SLE is a multisystemic disease and can involve any organ in the body including the thyroid gland (15-18). In the other hand, because of its autoimmune nature, other autoantibodies such as anti-TPO and anti-Tg can be produced during the natural course of disease (8, 9). Several studies demonstrated that patients with SLE have increased prevalence of thyroid dysfunction and autoimmune thyroiditis (5-12). While some studies reported a higher prevalence of hyperthyroidism in SLE patients (5-7), others reported a higher prevalence of hypothyroidism (8-12). In this study, we investigated the prevalence of thyroid dysfunction in patients with SLE and compared it to healthy individuals. We found that patients with SLE have higher prevalence of anti-Tg antibodies.
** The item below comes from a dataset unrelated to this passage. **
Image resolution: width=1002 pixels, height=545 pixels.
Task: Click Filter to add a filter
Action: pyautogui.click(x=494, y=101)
Our SLE series had higher titers of anti-Tg antibodies accompanied by lower titers of T3. This shows that patients with SLE are at increased risk of developing thyroid dysfunction, especially hypothyroidism. Our results are consistent with some previous studies (7-9) and are contrary to some others (5, 10, 12). A large scale study analyzed the association between SLE and thyroid disease. In this study, data collected during 2000 - 2009 and concluded that SLE patients had a lower rate of thyroid disease than matched control group (19, 20).
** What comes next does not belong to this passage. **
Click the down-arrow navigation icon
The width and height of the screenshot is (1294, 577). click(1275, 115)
One controlled study that addressed this issue could not demonstrate a significantly higher prevalence of hypothyroidism in patients with SLE (13). The prevalence of anti-thyroid antibodies (ATA), namely anti-thyroglobulin antibodies (ATg) and anti-thyroid peroxidase antibodies (TPO) was reported to be higher in patients with SLE (8-13). In most studies, the results were compared to the prevalence of these disorders in the general population and were independent from SLE disease activity.
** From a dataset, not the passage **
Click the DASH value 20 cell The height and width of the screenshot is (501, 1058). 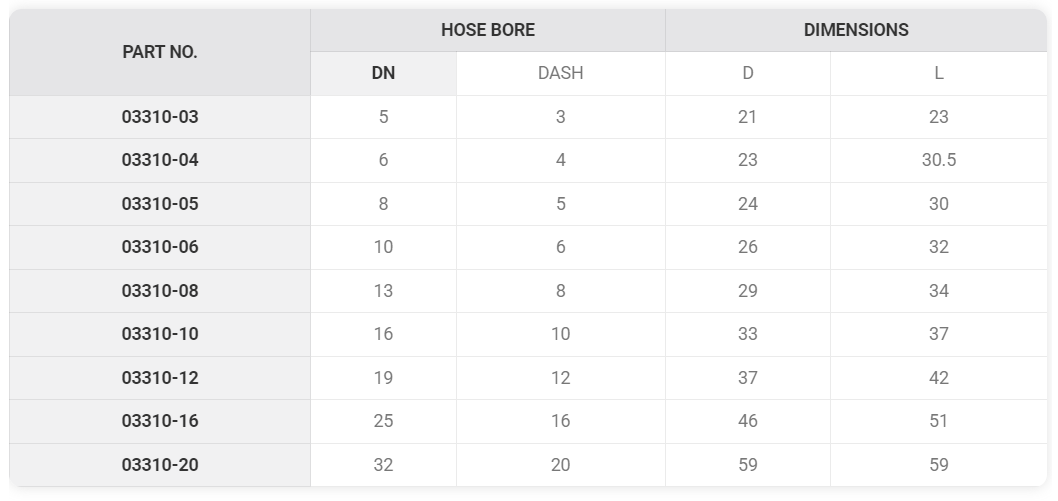pos(561,465)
In this regards Antonelli et al. (10) evaluated the prevalence of clinical and subclinical thyroid disorders in patients with SLE compared with sex- and age-matched controls. Thyroid hormones and antithyroid antibodies were tested and thyroid ultrasonography was performed in 213 patients with SLE compared with 426 sex- and age-matched controls, from the same geographic area, with a well-defined status of iodine intake. The odds ratio for subclinical hypothyroidism for female patients with SLE with respect to controls was 4.5 (95% confidence interval [CI], 2.5 - 8.4), for antithyroid peroxidase antibody (AbTPO) positivity was 2.6 (95% CI, 1.7 - 4.1) and for thyroid autoimmunity 2.9 (95% CI, 2.0 - 4.4). The mean values of thyroid stimulating hormone and AbTPO were higher in female SLE patients than controls (P < 0.01). A significantly (P < 0.01) higher prevalence of clinical hypothyroidism and Grave’s disease was observed in female SLE patients than controls. No significant difference between SLE patients and controls was detected regarding free triiodothyronine and thyroxine. It is suggested to assess thyroid function and AbTPOs and perform ultrasonography as part of the clinical profile in SLE patients. Subjects at high risk (women, positive AbTPOs, hypoechoic and small thyroid) should have thyroid function follow-up and appropriate treatment in due course (10).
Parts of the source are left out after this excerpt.